Anyway, where was I...Oh yes: I was filled with a lot of moral rectitude on the subject of Kravis' "faults," but I of course didn't realize that the private equity industry, like most of life, isn't set up to reward the most visibly saintly characters. And so I missed a lot...
...of the positive signs too: Kravis had a lot of sincere admirers, including Jay Pritzker, the Hillman family of Pittsburgh, and even his former enemy-in-the-book Ross Johnson; he was extremely technically competent at his job; and his firm KKR operated with a kind of...
...pirate-ship integrity and egalitarianism that was apparent even then: Kravis and his cousin George Roberts disagreed a lot privately, but there was never any daylight between them as far as outsiders could see; before any big decision the entire KKR deal team sat down and...
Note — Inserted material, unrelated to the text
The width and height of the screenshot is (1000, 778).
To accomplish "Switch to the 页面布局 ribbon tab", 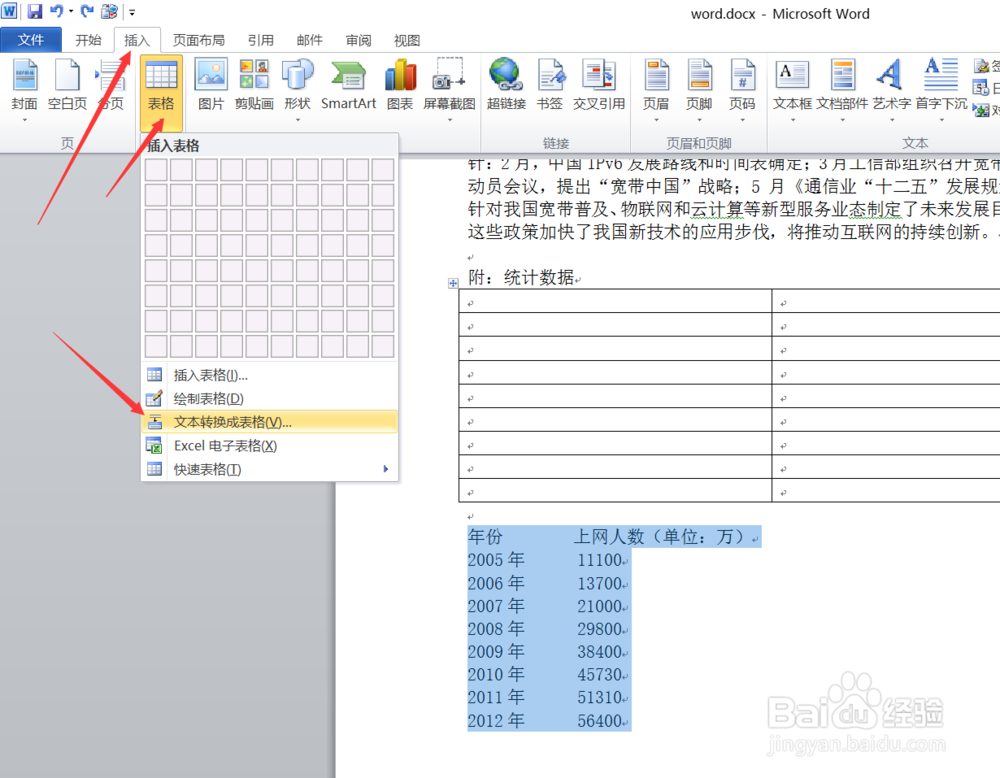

...they went around the room, junior guys speaking first until everyone had a chance to weigh in; and Kravis had the street-smarts to make peace with his enemies while understanding that his allies (mostly the investment bankers he hired) could hurt him too. These things are...
...all easier to see when you read the book through middle-aged eyes. What else...? With the benefit of hindsight, I definitely should have "gone long" that tiny stretch of Manhattan bounded by 9 West 57th street and 767 Fifth Avenue just to the northeast. A good chunk of...
...the book took place in those two office buildings or the Plaza Hotel in between them—that whole area went on to great things in the 30+ years since 1988. And I should have gone long Stephen Fraidin, who played a minor role in the book as Forstmann's lawyer but who came off...
...extremely well. Fraidin did not go on to become a billionaire as far as I know, but he became one of the country's top M&A lawyers, so if I had issued junk bonds to finance the purchase of 10 percent of his future income, my risk-adjusted equity return would have done...
...Michael Milken and John Malone very proud. BUT...the book's biggest dark horse of all was a man mentioned only once in passing, rather dismissively, as the "fast-talking president" of a "leading merger boutique" that nevertheless was completely shut out and excluded from a...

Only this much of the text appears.